The calm waterways are perfect for kayaking. We start early to beat the sun, slipping up a sinuous side branch of the Tortuguero River, ducking under giant palm fronds as we penetrate deeper into even narrower tributaries. Our guides point out green iguanas camouflaged on branches, brightly coloured toucans and even a sloth smiling serenely in an almond tree. Who needs turtles when the river offerings are this good?
From the coastal canals our tour moves inland to Costa Rica’s adventure capital, La Fortuna, a town dominated by the imposing presence of a seriously volatile volcano. After lying dormant for centuries, Arenal erupted violently in 1968, killing 87 people and burying three villages. It blew its top again in 2010 and is regarded as one of the world’s most active and unpredictable volcanoes. Unsurprisingly, climbing Arenal is banned, but tourists frequently disregard the rule, putting themselves and rescuers in grave danger. Four hikers go missing on its slopes while we are there. I’m content to admire it from my balcony at our hotel, Lomas del Volcan. It’s a treat I don’t take for granted, given the mountain can be cloaked in clouds for days at a time.

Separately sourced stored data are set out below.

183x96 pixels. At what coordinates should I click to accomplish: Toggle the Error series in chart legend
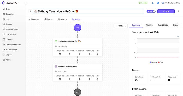pos(160,62)
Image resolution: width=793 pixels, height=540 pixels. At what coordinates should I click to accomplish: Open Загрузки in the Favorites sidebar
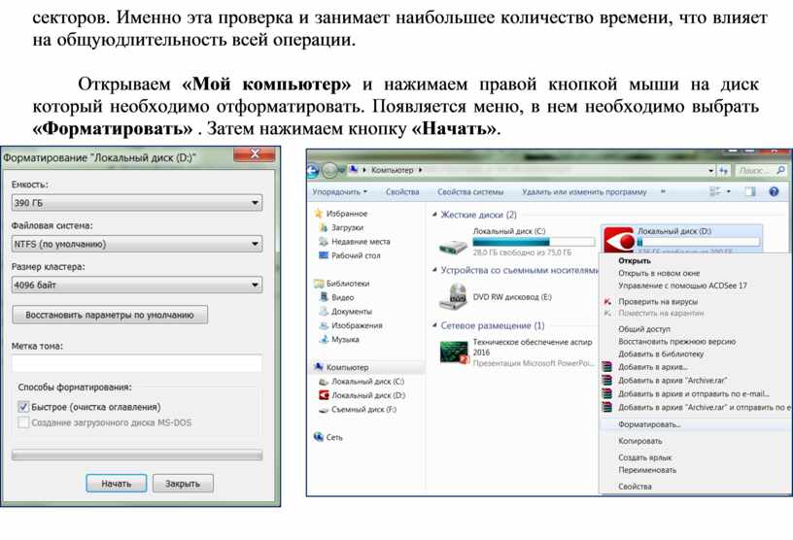coord(347,227)
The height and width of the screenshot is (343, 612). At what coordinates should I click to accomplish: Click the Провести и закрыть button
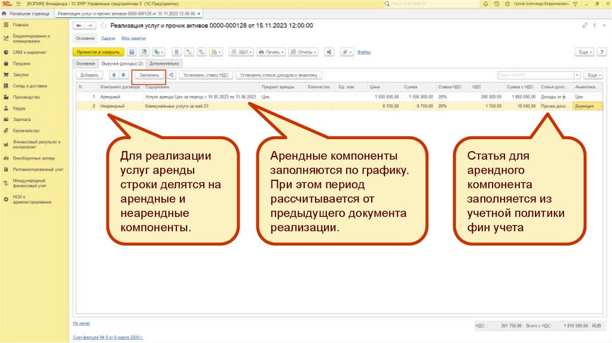point(98,53)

Every Geluxe tour features what G Adventures rather cringingly calls an “OMG Day”, a chance to choose your own adventure. While some of us are rappelling down waterfalls, others are ziplining through the treetops 200m above the valley floor, which from all reports proves an equally exhilarating experience. Our “OMG Day” is followed by our “OMG Stay” at Hideaway Rio Celeste hotel, nestled in the rainforest just outside Tenorio Volcano National Park. It’s a boutique Balinese-style property with 26 private villas, all featuring covered patios and outdoor showers, so guests feel fully immersed in the rainforest. A pitched ceiling lined with bamboo and strung with cane pendant lights frames a central lodge housing a restaurant, bar, games room and koi pond. Calmness feels more or less compulsory at this resort; even the gym decrees a level of decorum with its “No loud noises or grunts” sign. A bland and repetitive menu, along with drinks at OMG prices, is the only chink in the armour.
The downpour intensifies as we set off on a guided walk to Rio Celeste Waterfall, known for its vibrant turquoise pool. Rio Celeste means Blue River and local legend has it that when God was painting the sky blue, he washed his paintbrush in the river. Today, it’s the colour of dirty dishwater, and the turquoise pool looks turgent and turbid. “I thought the rainy season ended in November?” I ask our local guide, Byron, as we slosh through puddles. He smiles. “We have a rainy season and a more rainy season.” The river breaks its banks and floods the track. It’s my turn to smile. There must be thousands of photos on Instagram of that brilliantly blue river, but none as it is now, frothing at the mouth and threatening to swallow us whole.
I shared the moment with our wonderful Costa Rican tour leader, Yinier, always at his best when unscripted. “Walking in the rain is something we stop doing when we grow up,” he says. “It’s good to get back to those moments.” The sum total of those moments adds up to our unique adventure and, with Hideaway’s hot tub waiting at the end of the rainbow, we wouldn’t have chosen it any other way.
In the know
G Adventures has recently expanded its Geluxe collection of group tours to 54 trips across 26 countries, including Morocco, Mexico, Patagonia, Kenya, Iceland, Portugal and Turkey. The eight-day Costa Rica: Tortuguero, La Fortuna and Rio Celeste tour starts and finishes in San Jose. Departures from May 2025; from $4999 a person, including airport transfers, most meals and activities.
Ricky French was a guest of G Adventures.